Deputy Commissioner of Parks and Recreation Mark Focht said his department approved the project, deferring to the FAA and Pennsylvania Audubon for concerns about birds and planes. He said the beams of light will move slowly across the sky and won't be concentrated on one location for any long period of time, mitigating their impact on flight paths.
But some say that's not enough. "The artist said that this is an expression of free speech, of being able to use the sky as a medium for electronic art and expression," Fischer said. "Well, people have a right to have a voice but not when it interferes with everybody else."
Here are some excerpts from other individuals and organizations who issued statements in opposition to "Open Air":
"Bad lighting, which, sadly, is embodied by “Open Air,” affects far more than the ability to see the stars clearly. Bad lighting in all its forms is a waste of energy, natural resources, and money. Ecosystems are affected as navigation systems and other biological processes of nocturnal animals are disrupted."
– The International Dark Sky Association
"Certainly this project seems oblivious to science, pretentious, one could argue silly, and possibly even meaningless. In a world that seems increasingly ignorant of science and the importance of knowledge, ever more turned on to mindless entertainment 24 hours a day, this project fits right in. It’s a shame that artists like Lozano-Hemmer, who apparently has a bachelor’s degree in chemistry, are so clueless to the ill effects their projects create, even as we all wonder what exactly this accomplishes for civilization anyway."

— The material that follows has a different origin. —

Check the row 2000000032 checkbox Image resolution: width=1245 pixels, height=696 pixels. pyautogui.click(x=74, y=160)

– David Eicher, Editor of Astronomy Magazine
"I suppose that art is supposed to be edgy, and my objections simply attest to the success of Open Air. I can only hope that next year aPA won't decide to race garbage down the Schuylkill, or burn down Fairmount Park so that we can appreciate the beautiful wildflowers that follow a forest fire."

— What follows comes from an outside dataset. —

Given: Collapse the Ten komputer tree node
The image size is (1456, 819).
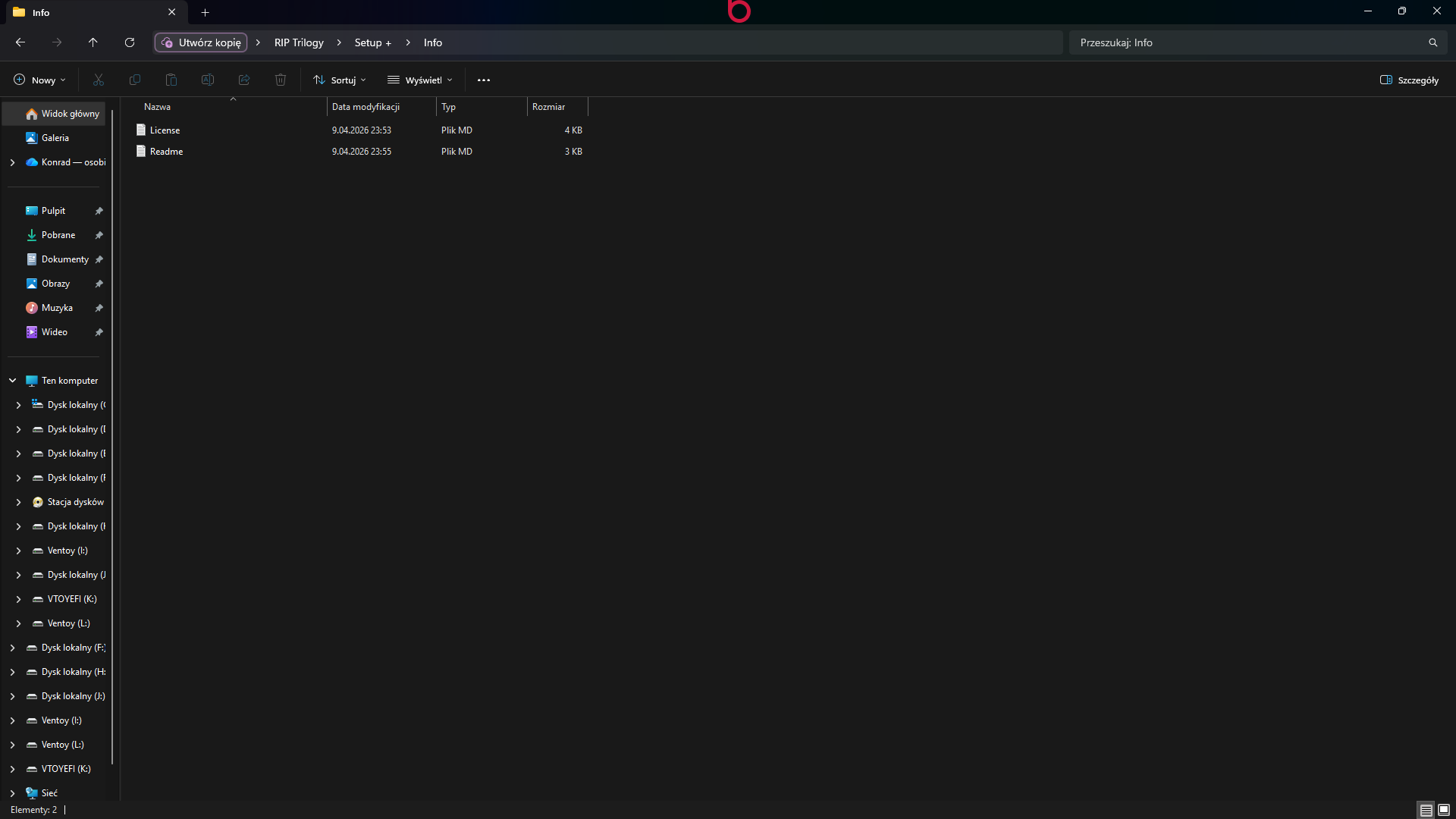Looking at the screenshot, I should (x=13, y=381).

– Christopher Kyba, former Philadelphia resident and current ecological researcher at the Institute for Space Sciences of the Free University, and at the Leibniz-Institute of Freshwater Ecology and Inland Fisheries in Berlin
How it works
– The exhibition will be live on the Benjamin Franklin Parkway between
21st and 24th streets every night from 8 p.m. to 11 p.m. Sept. 20
through Oct. 14. Its viewing area is one square-mile and its lights will
be able to be seen from a 10-mile radius.
– Described as "at once a visible voicemail system, a rant line, a public
stage and an archive of recordings from Philadelphia’s past and
present," participants can submit messages through the project's website, which went live Wednesday, or live on-site through a free "Open
Air Philly" iPhone app, available for download starting Sept. 20. The recordings, which can be up to 30 seconds long, will be played through large
public speaker and the searchlights will adjust in brightness and
position in time with the frequency, intonation and volume of the user's
– The messages that are submitted while the user is on the Parkway will
be prioritized and played on a first-come, first-serve basis. The lights will fix on the person as their recording
plays using a GPS locator built into the app. The messages on the
website will be subject to user ratings, with the most highly-rated
recordings playing first. There is also a pre-recorded archive of
messages from famous Philadelphians.
– While there will be a system in place for users to flag inappropriate
recordings submitted through the website, there will be no monitoring
system for those submitted through the app on-site. However, those who submit live
messages can be tracked down by the location and identity
information sent out by their smartphone.
– There will be a Project Information Center at Eakins Oval with an app
downloading center, free iPhone loan stations and seating areas, plus a
second information outpost at Sister Cities Park.